Best cameo: Paul Krugman in Get Him to the Greek. Hilarious in its oddness and his stoic reaction to Jonah Hill's drunken compliment. "Paul Krugman, my dad loves your shit." That's the only reason to watch the movie. It's true.
Best comeback: Michael Keaton in The Other Guys. It's not a good sign if the two stars in your buddy-buddy comedy are blown away by a guy who has a quarter of the lines. Perhaps it's because Keaton was just plain funny, and wasn't governed by shtick (Will Ferrell) or a shocking lack of range (Mark Wahlberg, whose success is getting harder and harder to explain).
And a shout-out for Barry Pepper in Casino Jack and True Grit, where he held his own against Kevin Spacey (no easy task) and made viewers forget about a role created by Robert Duvall, respectively.
Best villain: Ned Beatty in Toy Story 3. As Lotso, Beatty's honey-voiced menace defined the film's dark side, which made the movie an emotional powerhouse.

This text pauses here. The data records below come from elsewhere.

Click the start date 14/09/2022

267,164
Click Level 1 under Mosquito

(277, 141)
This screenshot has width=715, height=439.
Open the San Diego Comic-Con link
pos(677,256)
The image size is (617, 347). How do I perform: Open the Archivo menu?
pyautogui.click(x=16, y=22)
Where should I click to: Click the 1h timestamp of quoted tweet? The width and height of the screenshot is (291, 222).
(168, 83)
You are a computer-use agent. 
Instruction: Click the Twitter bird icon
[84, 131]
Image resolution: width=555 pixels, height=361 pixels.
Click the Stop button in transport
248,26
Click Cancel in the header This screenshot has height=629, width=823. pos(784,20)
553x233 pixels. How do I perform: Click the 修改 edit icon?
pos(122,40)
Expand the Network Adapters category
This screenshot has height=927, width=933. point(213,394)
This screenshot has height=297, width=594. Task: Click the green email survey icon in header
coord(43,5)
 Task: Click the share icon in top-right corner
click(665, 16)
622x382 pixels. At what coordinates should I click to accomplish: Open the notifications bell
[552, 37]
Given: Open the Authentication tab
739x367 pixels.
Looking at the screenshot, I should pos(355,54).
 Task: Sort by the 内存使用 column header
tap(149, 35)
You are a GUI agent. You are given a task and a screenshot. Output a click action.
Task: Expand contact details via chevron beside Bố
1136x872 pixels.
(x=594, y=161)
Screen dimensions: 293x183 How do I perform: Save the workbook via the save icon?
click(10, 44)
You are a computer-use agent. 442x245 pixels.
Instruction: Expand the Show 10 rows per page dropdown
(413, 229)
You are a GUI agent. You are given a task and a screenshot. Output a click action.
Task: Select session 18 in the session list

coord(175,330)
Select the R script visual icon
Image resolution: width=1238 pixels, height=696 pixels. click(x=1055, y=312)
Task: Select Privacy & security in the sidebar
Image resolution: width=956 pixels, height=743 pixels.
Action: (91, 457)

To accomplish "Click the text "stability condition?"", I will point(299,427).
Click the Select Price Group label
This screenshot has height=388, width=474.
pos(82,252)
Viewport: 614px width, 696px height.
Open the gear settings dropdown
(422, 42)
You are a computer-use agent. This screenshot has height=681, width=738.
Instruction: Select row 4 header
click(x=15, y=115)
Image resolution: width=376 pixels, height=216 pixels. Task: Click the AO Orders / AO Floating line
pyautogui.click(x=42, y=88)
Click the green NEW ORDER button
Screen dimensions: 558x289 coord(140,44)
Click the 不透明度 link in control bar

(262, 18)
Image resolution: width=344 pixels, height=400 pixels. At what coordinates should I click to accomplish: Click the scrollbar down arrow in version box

But everyone seemed to ignore Beatty.
Best performance in a dreadful movie: Anthony Hopkins in The Wolfman and The City of Your Final Destination. The old master breathed life--albeit briefly--into two movies that were comatose on arrival. He deserved better than this. So did we.
Best documentary no one saw: Cool It. An environmental awareness movie that truly raised awareness. Too bad it came out during a year that was flooded with critically acclaimed docs.
Best animated feature no one saw: My Dog Tulip. If you're a dog lover, it's a must-see. If you're not a dog lover, it's a must-see because you'll finally understand how a man could truly love an animal.
Best movie every young, clueless, and in-love couple should see: Blue Valentine. When I have kids and their hormones start a'swirling, I'm showing Derek Cianfrance's masterpiece in lieu of any mumbling, stumbling speech I can give.
Best new headliner: Emma Stone in Easy A. Like Reese Witherspoon in Legally Blonde or Morgan Freeman in Lean on Me, she strapped the movie on her back and made it better than it deserved. Note to filmmakers: This does not mean you should make a sequel.
Best proof for women to age naturally: Julianne Moore in The Kids Are All Right, Patricia Clarkson in Cairo Time, Marisa Tomei in Cyrus. At least one of them made a pact with the devil. My bet is Tomei. I think she's impervious to gravity.
Honorary Pizza: Gary Cole. Like Harry Dean Stanton and M. Emmett Walsh, every movie Gary Cole is in is a little better. He's cinematic avocado.
Best movies of 2010 (all get a slice): The Kids Are All Right, Blue Valentine, The Social Network, Delta, Heartbreaker, True Grit, Greenberg, Cool It, Rabbit Hole, Please Give.